Jules Verne

Elle n'avait pu apercevoir Michel Strogoff, qui avait déjà disparu lorsqu'elle se retourna; mais le geste de la mère, retenant Nadia, ne lui avait pas échappé, et un éclair des yeux de Marfa venait de tout lui apprendre.

Il était désormais hors de doute que le fils de Marfa Strogoff, le courrier du czar, se trouvait en ce moment, à Zabédiero, au nombre des prisonniers d'Ivan Ogareff!

Sangarre ne le connaissait pas, mais elle savait qu'il était là! Elle ne chercha donc pas à le découvrir, ce qui eût été impossible dans l'ombre et au milieu de cette nombreuse foule.
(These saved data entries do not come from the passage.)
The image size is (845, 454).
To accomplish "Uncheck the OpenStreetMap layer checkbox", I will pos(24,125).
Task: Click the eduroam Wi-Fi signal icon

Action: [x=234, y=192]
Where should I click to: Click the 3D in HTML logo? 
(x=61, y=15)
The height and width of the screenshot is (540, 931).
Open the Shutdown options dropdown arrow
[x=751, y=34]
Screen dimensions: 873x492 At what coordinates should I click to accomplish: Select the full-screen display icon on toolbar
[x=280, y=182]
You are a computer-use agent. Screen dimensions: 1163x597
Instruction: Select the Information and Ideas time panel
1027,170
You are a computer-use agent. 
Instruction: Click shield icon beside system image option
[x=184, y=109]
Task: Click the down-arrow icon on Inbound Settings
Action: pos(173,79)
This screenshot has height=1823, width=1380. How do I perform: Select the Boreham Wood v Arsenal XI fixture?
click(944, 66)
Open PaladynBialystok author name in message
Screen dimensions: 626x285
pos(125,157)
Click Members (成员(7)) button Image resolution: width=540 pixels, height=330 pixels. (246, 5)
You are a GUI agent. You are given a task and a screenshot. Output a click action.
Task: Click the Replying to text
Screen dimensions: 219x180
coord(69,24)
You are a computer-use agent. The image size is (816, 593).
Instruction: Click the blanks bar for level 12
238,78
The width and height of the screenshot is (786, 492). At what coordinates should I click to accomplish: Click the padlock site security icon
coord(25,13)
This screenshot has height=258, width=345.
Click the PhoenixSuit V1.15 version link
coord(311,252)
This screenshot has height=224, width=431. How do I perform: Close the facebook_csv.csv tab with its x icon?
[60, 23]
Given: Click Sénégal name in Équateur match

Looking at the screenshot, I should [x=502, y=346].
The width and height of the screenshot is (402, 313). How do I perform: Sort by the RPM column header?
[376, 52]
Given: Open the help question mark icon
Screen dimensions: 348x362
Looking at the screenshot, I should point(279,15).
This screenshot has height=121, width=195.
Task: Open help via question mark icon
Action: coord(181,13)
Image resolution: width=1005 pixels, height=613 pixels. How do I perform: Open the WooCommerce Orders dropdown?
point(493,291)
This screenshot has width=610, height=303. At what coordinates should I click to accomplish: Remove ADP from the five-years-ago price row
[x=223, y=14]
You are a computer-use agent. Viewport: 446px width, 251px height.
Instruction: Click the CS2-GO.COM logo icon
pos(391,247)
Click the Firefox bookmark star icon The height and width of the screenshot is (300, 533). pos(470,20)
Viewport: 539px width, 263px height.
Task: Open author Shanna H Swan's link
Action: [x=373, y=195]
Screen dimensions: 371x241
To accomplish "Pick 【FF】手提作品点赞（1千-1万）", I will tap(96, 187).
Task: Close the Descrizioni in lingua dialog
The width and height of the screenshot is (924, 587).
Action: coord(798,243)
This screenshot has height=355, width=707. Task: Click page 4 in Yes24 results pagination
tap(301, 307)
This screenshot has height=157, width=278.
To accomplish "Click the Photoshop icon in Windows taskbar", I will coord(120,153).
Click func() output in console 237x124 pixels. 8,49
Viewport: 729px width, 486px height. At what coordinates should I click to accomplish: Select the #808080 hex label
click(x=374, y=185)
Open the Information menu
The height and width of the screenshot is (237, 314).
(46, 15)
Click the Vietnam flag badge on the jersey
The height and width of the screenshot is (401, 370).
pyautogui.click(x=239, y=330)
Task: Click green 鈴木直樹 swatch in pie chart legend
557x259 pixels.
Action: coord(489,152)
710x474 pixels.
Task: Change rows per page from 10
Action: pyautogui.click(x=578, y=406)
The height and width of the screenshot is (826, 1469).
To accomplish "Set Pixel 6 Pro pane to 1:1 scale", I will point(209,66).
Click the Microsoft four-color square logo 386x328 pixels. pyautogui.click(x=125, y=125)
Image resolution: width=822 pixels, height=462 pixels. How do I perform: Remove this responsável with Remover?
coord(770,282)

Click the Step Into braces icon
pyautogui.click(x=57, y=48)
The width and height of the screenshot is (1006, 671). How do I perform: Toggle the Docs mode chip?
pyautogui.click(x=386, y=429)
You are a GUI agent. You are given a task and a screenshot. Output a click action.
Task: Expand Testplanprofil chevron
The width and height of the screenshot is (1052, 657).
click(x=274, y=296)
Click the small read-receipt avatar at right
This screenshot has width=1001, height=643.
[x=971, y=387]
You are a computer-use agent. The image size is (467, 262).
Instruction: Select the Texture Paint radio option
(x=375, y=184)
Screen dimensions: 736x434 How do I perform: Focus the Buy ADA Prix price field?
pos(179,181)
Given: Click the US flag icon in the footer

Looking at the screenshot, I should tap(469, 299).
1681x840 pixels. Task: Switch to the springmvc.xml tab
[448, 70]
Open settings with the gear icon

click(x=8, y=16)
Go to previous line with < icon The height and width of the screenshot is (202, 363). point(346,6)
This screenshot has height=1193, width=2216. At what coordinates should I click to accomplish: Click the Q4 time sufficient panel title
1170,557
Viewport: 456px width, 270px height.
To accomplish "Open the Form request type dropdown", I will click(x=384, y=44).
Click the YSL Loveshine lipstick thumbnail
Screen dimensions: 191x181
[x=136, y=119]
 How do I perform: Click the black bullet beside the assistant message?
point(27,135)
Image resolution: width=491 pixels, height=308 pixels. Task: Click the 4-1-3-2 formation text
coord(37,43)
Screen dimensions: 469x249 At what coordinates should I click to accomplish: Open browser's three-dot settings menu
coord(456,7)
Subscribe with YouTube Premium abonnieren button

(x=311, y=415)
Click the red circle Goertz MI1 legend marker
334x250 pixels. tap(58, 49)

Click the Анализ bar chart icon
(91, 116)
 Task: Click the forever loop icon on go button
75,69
Quant à espionner de nouveau Nadia et Marfa Strogoff, c'était également inutile. Il était évident que ces deux femmes se tiendraient sur leurs gardes, et il serait impossible de rien surprendre qui fût de nature à compromettre le courrier du czar.

La tsigane n'eut donc plus qu'une pensée: prévenir Ivan Ogareff. Elle quitta donc aussitôt le campement.

Un quart d'heure après, elle arrivait à Zabédiero et était introduite dans la maison qu'occupait le lieutenant de l'émir.

Ivan Ogareff reçut immédiatement la tsigane.

«Que me veux-tu, Sangarre? lui demanda-t-il.

--Le fils de Marfa Strogoff est au campement, répondit Sangarre.

--Prisonnier?

--Prisonnier!

--Ah! s'écria Ivan Ogareff, je saurai....

--Tu ne sauras rien, Ivan, répondit la tsigane, car tu ne le connais même pas!

--Mais tu le connais, toi! Tu l'as vu, Sangarre!

--Je ne l'ai pas vu, mais j'ai vu sa mère se trahir par un mouvement qui m'a tout appris.

--Ne te trompes-tu pas?

--Je ne me trompe pas.

--Tu sais l'importance que j'attache à l'arrestation de ce courrier, dit Ivan Ogareff. Si la lettre qui lui a été remise à Moscou parvient à Irkoutsk, si elle est remise au grand-duc, le grand-duc sera sur ses gardes, et je ne pourrai arriver à lui! Cette lettre, il me la faut donc à tout prix! Or, tu viens me dire que le porteur de cette lettre est en mon pouvoir! Je te le répète, Sangarre, ne te trompes-tu pas?»

Ivan Ogareff avait parlé avec une grande animation. Son émotion témoignait de l'extrême importance qu'il attachait à la possession de cette lettre. Sangarre ne fut aucunement troublée de l'insistance avec laquelle Ivan Ogareff précisa de nouveau sa demande.

«Je ne me trompe pas, Ivan, répondit-elle.

--Mais, Sangarre, il y a au campement plusieurs milliers de prisonniers, et tu dis que tu ne connais pas Michel Strogoff!

--Non, répondit la tsigane, dont le regard s'imprégna d'une joie sauvage, je ne le connais pas, moi, mais sa mère le connaît! Ivan, il faudra faire parler sa mère!

--Demain, elle parlera!» s'écria Ivan Ogareff.

Puis, il tendit sa main à la tsigane, et celle-ci la baisa, sans que dans cet acte de respect, habituel aux races du Nord, il y eût rien de servile.

Sangarre rentra au campement. Elle retrouva la place occupée par Nadia et Marfa Strogoff, et passa la nuit à les observer toutes deux. La vieille femme et la jeune fille ne dormirent pas, bien que la fatigue les accablât. Trop d'inquiétudes devaient les tenir éveillées. Michel Strogoff était vivant, mais prisonnier comme elles! Ivan Ogareff le savait-il, et, s'il ne le savait pas, ne viendrait-il pas à l'apprendre? Nadia était tout à cette pensée, que son compagnon vivait, lui qu'elle avait cru mort! Mais Marfa Strogoff voyait plus loin dans l'avenir, et si elle faisait bon marché d'elle-même, elle avait raison de tout craindre pour son fils.

Sangarre, qui s'était glissée dans l'ombre jusqu'auprès de ces deux femmes, resta à cette place pendant plusieurs heures, prêtant l'oreille.... Elle ne put rien entendre. Par un sentiment instinctif de prudence, pas un mot ne fut échangé entre Nadia et Marfa Strogoff.

Le lendemain 16 août, vers dix heures du matin, d'éclatantes fanfares retentirent à la lisière du campement. Les soldats tartares se mirent immédiatement sous les armes.

Ivan Ogareff, après avoir quitté Zabédiero, arrivait au milieu d'un nombreux état-major d'officiers tartares. Son visage était plus sombre que d'habitude, et ses traits contractés indiquaient en lui une sourde colère, qui ne cherchait qu'une occasion d'éclater.